### ACTION ITEM
The answer is the set of lines that include "agent", copied from the data below.

BEGIN SUPPLIED MATERIAL

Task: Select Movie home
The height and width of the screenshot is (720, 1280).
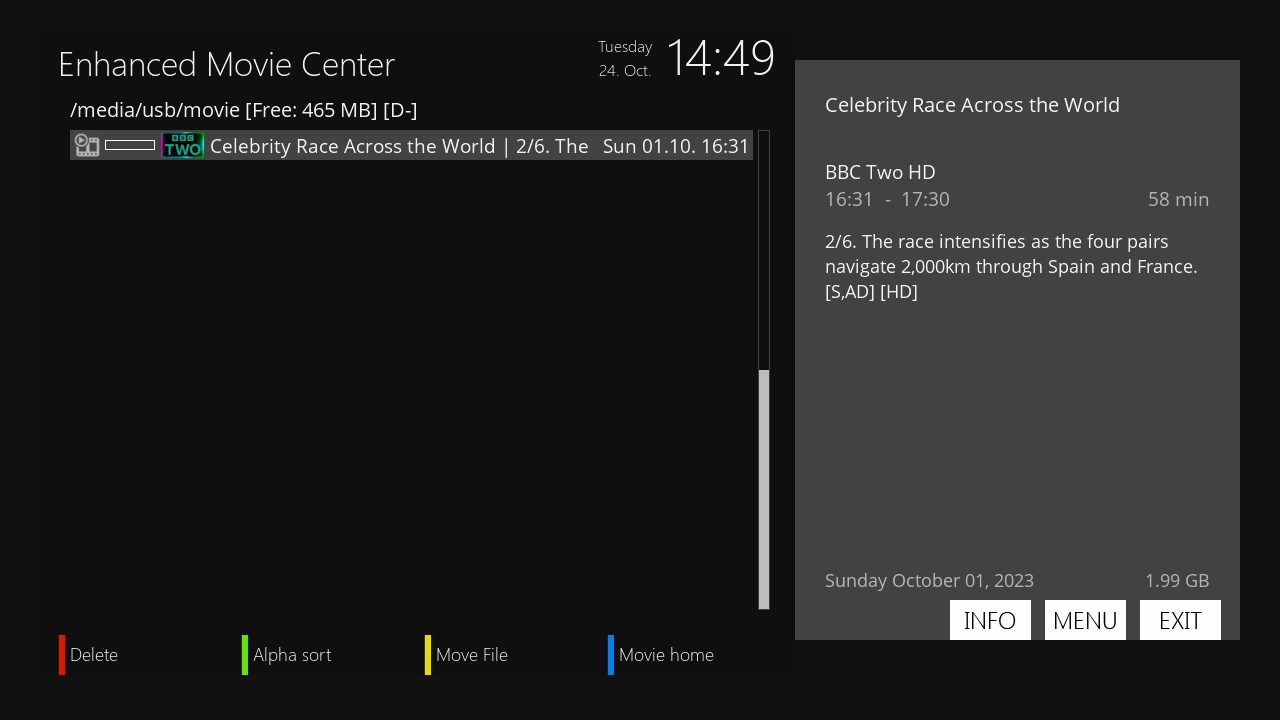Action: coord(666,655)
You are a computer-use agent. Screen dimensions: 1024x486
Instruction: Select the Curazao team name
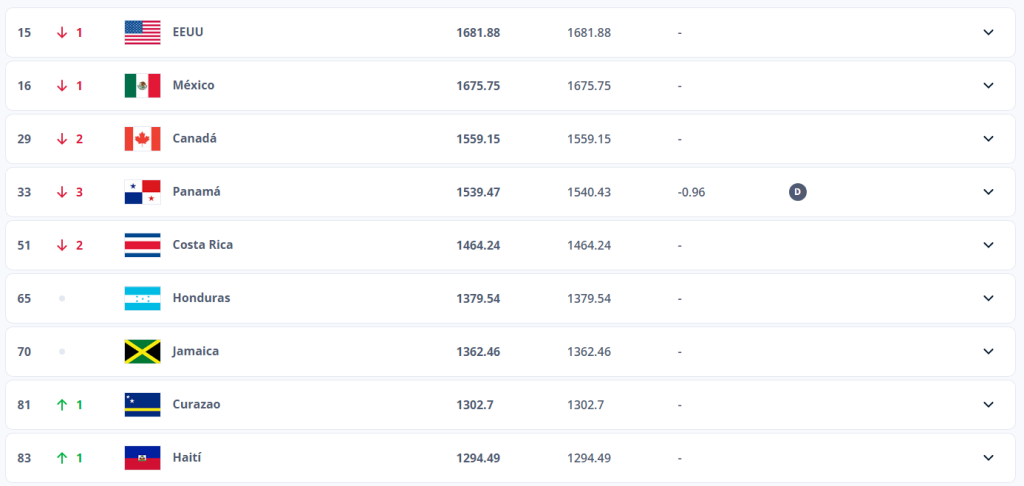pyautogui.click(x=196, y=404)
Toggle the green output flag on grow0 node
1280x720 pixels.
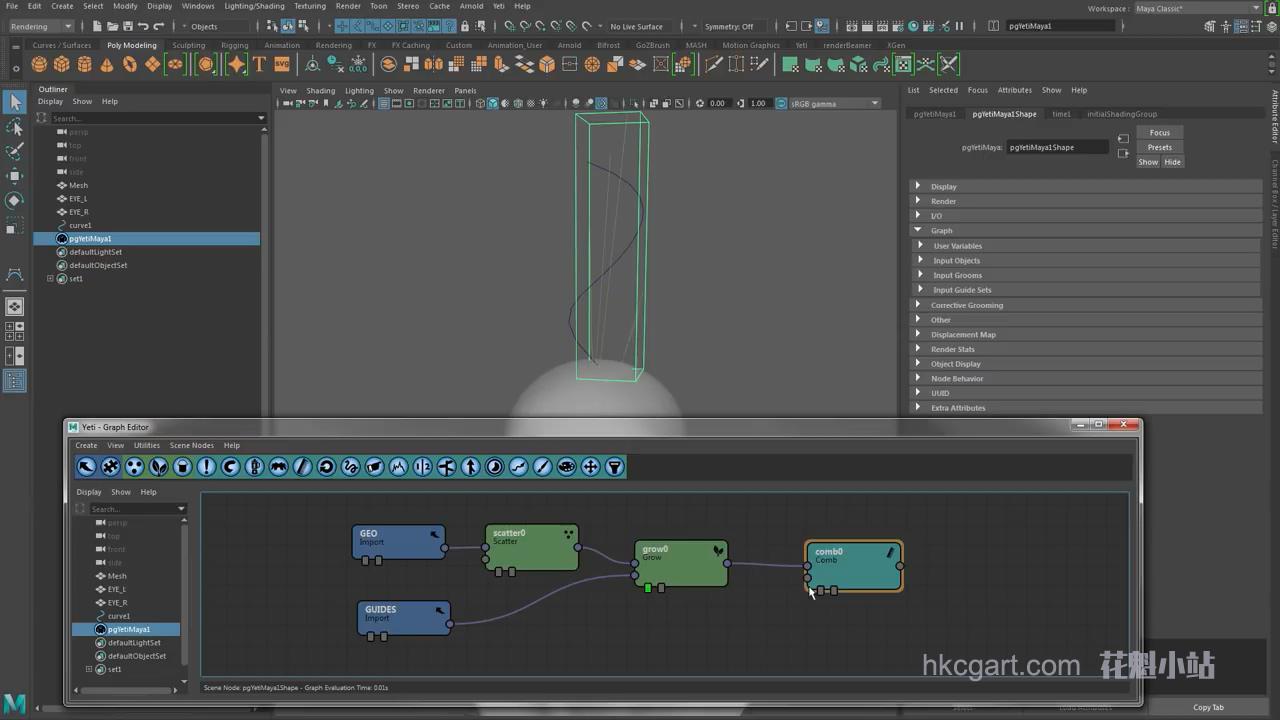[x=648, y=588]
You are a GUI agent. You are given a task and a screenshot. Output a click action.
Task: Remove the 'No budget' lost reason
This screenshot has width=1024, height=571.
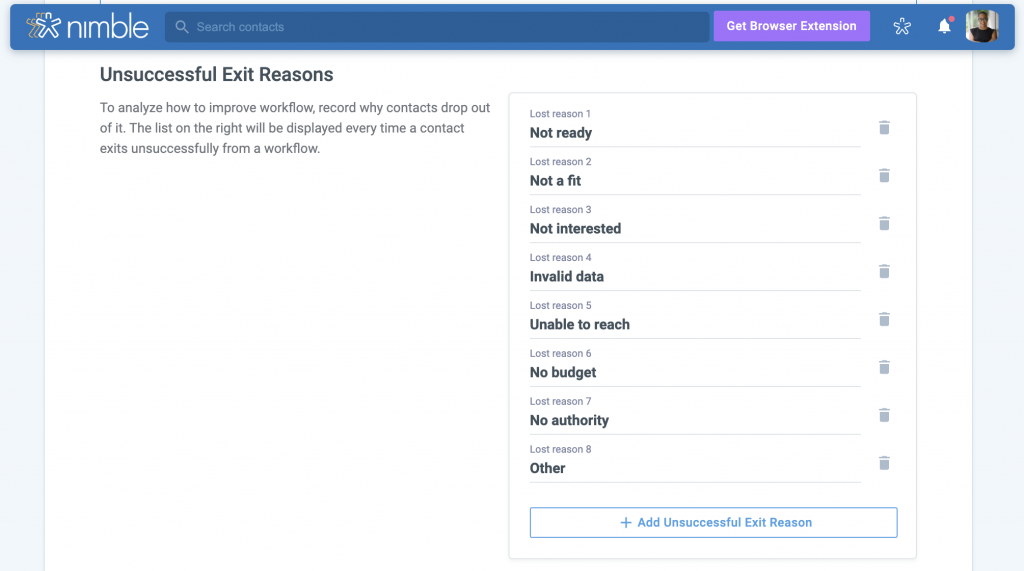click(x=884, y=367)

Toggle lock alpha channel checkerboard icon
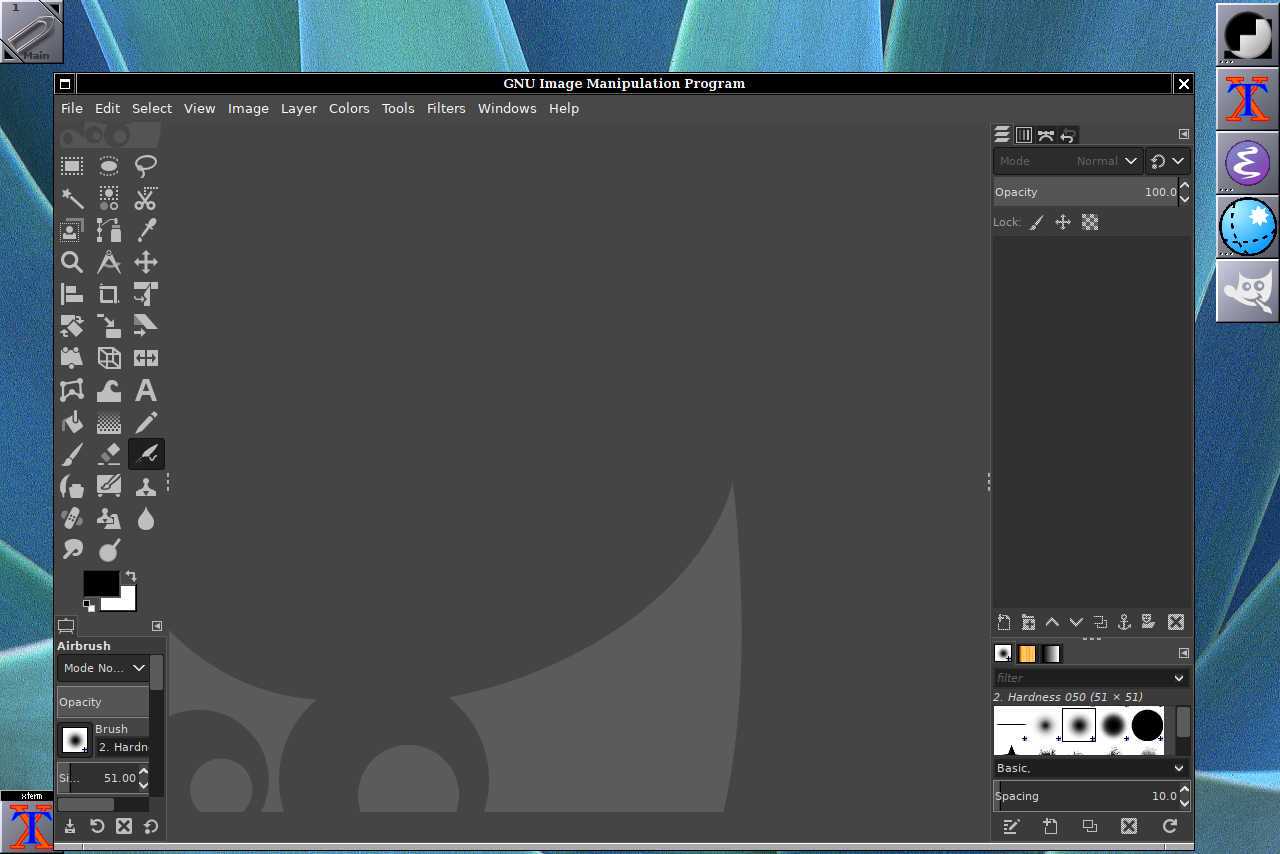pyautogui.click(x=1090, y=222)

END SUPPLIED MATERIAL
BEGIN SUPPLIED MATERIAL

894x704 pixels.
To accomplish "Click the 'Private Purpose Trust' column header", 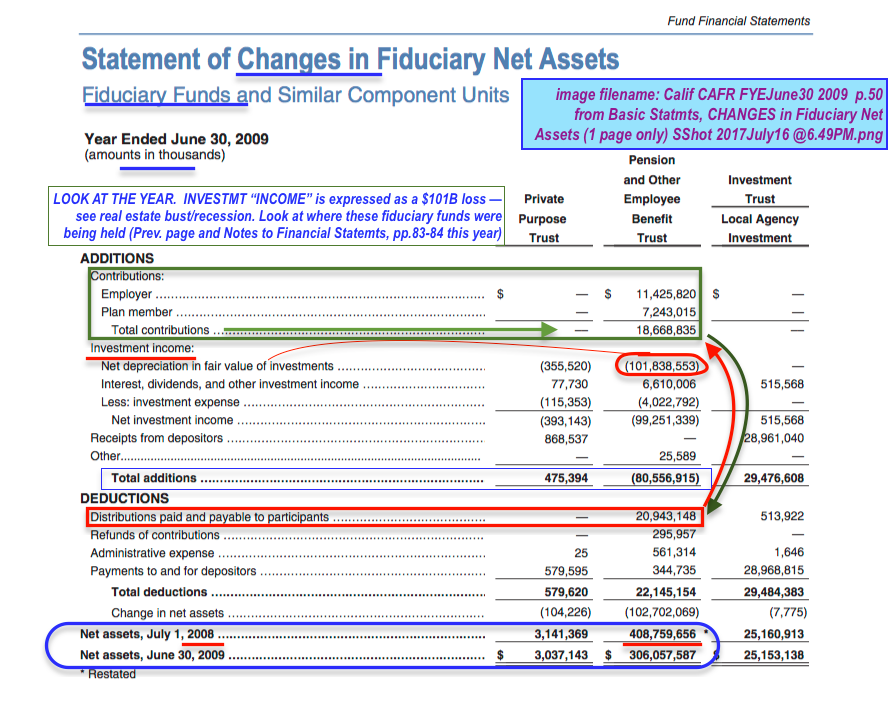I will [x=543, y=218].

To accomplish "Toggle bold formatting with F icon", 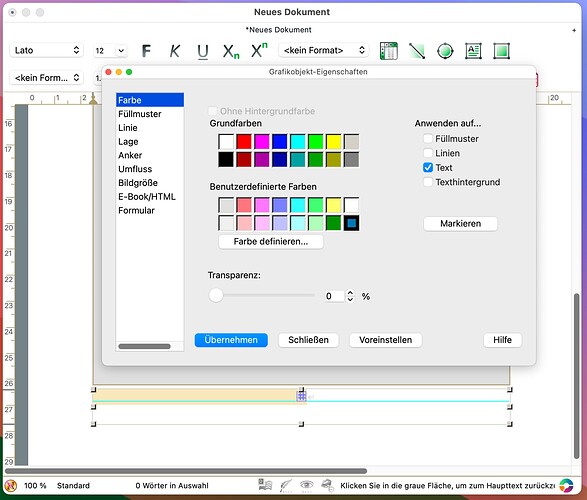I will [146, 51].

END SUPPLIED MATERIAL

### YOUR RESPONSE
You are a computer-use agent. Screen dimensions: 1024x486
You are a GUI agent. You are given a task and a screenshot. Output a click action.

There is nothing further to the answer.